I tried two vastly different protein calculators to get a range on how much protein I should be eating. Both required my age, height, weight, and activity level on a four-point scale. The first was from BodyBuilding.COM. While I don’t consider this a reliable source of information, it was the second link when googling my protein question, so it is probably clicked on quite often. Their calculator told me that I needed to eat 217grams per day. The second was from the Food and Nutrition Information Center (FNIC) which told me I only needed 60 grams of protein per day. That is a large difference that drastically changes my diet. But what does the science say?
In 2007, scientist gathered at the first ever Protein Summit to discuss this every topic and its effects on human health. There, experts reviewed the many studies done on protein consumption in the form of recommending grams per kg of body weight. This equation was established to serve as a universal equation that many people could understand. It was established that the Recommended Dietary Allowance (RDA) for protein is .8 grams per kilogram of body weight. This equation puts me at 60 grams of protein per day, spot on to the FNIC’s estimate. Many of the studies covered at the summit pushed for adequate consumption of protein as it could lead to better health benefits for muscles. Everyone should then be fallowing the RDA equation above, but are they?
In this country, the average American 19-30 years old will consume 90 grams of protein per day. (Fulgoni, 2008). While this may be much more than other countries, it is close to the RDA of the average American male’s weight of 191 pounds, or 69 grams of protein per day. While the average American may be a little over consuming on protein, it could still be beneficial as even doubling your RDA is still within the range recommended by the Office of Disease Prevention and Health Promotion. I have personally consumed over 200 grams of protein daily for an extended period and saw no health effects. While I was unable to find a reliable source on how much protein is too much, I conclude that these figures that are given out by popular fitness sources to be extravagant and unsustainable.
In short, it seems that the protein debate is still a debate with many conflicting ideas. Many sources will tend to agree with the RDA of .8 grams per kilogram of body weight to be healthy and readily achievable. Peter W. R. Lemon from the Univeristy of Western Ontario, London has published many papers regarding protein and athletic performance that suggest a higher protein diet, double the RDA, is beneficial. While we many not all be athletes, it is important to watch our protein consumption to maintain our physical health. I personally will be aiming for my 60 grams a day as I see it to be easily achievable and healthy back by science.

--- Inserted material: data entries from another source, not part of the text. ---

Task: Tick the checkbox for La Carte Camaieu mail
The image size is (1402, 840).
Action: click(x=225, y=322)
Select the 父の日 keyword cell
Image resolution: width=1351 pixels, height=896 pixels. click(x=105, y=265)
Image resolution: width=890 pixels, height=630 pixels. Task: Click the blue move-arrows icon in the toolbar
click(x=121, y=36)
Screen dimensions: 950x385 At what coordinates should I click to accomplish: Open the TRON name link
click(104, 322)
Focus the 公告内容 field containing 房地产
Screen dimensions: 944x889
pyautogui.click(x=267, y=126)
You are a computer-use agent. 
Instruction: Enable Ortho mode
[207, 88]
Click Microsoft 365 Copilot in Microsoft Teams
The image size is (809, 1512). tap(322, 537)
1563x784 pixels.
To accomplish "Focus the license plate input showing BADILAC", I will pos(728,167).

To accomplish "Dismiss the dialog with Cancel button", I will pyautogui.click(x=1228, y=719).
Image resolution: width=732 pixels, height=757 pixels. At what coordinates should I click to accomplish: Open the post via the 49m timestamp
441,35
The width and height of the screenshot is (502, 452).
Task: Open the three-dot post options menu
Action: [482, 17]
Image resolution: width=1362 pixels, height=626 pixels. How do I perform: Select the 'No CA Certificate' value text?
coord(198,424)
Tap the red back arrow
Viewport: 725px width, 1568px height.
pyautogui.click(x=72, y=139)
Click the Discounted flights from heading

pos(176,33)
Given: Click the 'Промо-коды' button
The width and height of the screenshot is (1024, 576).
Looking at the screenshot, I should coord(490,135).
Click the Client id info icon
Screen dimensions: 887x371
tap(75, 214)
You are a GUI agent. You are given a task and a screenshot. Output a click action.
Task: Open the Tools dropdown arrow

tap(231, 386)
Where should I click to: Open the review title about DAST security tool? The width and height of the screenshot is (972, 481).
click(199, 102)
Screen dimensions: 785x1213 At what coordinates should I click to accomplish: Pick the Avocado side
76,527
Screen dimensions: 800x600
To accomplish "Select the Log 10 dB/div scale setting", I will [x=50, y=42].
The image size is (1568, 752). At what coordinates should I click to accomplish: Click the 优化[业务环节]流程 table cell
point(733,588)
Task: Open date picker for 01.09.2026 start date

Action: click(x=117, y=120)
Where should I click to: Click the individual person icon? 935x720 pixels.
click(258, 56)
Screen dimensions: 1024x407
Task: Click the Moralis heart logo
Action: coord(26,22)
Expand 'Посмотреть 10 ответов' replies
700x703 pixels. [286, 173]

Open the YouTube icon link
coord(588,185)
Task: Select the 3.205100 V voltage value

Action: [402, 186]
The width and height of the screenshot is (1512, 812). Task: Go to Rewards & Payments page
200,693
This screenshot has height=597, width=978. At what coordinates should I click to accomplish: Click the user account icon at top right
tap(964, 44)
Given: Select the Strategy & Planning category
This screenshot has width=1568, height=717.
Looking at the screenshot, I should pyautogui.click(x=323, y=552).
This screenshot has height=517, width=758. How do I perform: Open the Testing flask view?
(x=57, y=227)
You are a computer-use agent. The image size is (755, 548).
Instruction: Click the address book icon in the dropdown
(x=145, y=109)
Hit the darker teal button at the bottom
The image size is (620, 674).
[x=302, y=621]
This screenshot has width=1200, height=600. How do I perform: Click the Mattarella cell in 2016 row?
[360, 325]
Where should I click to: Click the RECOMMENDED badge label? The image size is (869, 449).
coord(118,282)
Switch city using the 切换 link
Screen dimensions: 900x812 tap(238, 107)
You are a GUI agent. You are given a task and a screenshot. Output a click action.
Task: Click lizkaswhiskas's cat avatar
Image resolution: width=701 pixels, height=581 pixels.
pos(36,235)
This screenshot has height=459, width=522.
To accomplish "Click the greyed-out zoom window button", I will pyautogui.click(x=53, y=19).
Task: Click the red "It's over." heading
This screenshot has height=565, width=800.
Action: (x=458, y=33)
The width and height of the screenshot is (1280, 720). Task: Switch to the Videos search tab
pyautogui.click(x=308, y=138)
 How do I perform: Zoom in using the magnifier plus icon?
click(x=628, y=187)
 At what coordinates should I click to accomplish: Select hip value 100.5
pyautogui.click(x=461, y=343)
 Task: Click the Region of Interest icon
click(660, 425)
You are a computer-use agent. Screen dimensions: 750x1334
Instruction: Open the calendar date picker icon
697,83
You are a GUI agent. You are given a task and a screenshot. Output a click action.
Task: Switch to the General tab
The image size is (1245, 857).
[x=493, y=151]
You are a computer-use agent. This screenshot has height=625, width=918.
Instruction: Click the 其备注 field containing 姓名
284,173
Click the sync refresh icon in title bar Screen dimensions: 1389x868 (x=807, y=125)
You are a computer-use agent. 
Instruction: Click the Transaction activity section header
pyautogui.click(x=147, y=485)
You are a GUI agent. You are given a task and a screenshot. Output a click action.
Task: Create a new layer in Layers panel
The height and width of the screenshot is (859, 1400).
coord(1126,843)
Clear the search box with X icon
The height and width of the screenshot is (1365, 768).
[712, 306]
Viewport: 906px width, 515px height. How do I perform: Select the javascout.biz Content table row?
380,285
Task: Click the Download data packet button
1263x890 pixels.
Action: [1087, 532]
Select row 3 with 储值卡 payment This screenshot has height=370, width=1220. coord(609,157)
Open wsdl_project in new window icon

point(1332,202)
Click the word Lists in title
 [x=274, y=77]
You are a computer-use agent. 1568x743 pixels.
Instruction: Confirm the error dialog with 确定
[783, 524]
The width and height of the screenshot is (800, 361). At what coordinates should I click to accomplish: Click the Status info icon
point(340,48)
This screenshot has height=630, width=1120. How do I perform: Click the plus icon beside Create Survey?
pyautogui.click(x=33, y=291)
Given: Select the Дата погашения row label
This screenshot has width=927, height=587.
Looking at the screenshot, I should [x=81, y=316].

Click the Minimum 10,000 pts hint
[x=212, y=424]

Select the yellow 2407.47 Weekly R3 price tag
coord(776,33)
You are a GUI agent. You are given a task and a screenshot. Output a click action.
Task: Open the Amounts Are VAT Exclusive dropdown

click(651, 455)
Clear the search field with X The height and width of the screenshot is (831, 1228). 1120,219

We all know that protein is an essential part of our daily diet, but it is important to consider our protein sources. The amount of protein we consume every day can have large effects on the agricultural industry depending on how we consume it. If people believe that they need a significant amount of protein per day, they may turn to meats as a quick, popular, and well-known source. Eating more meat may not be the answer for everyone or the environment. I believe that everyone’s body is different and that they should ask a nutritionist here at CU for personal advice in order to be healthy and have the qurestion answered once and for all.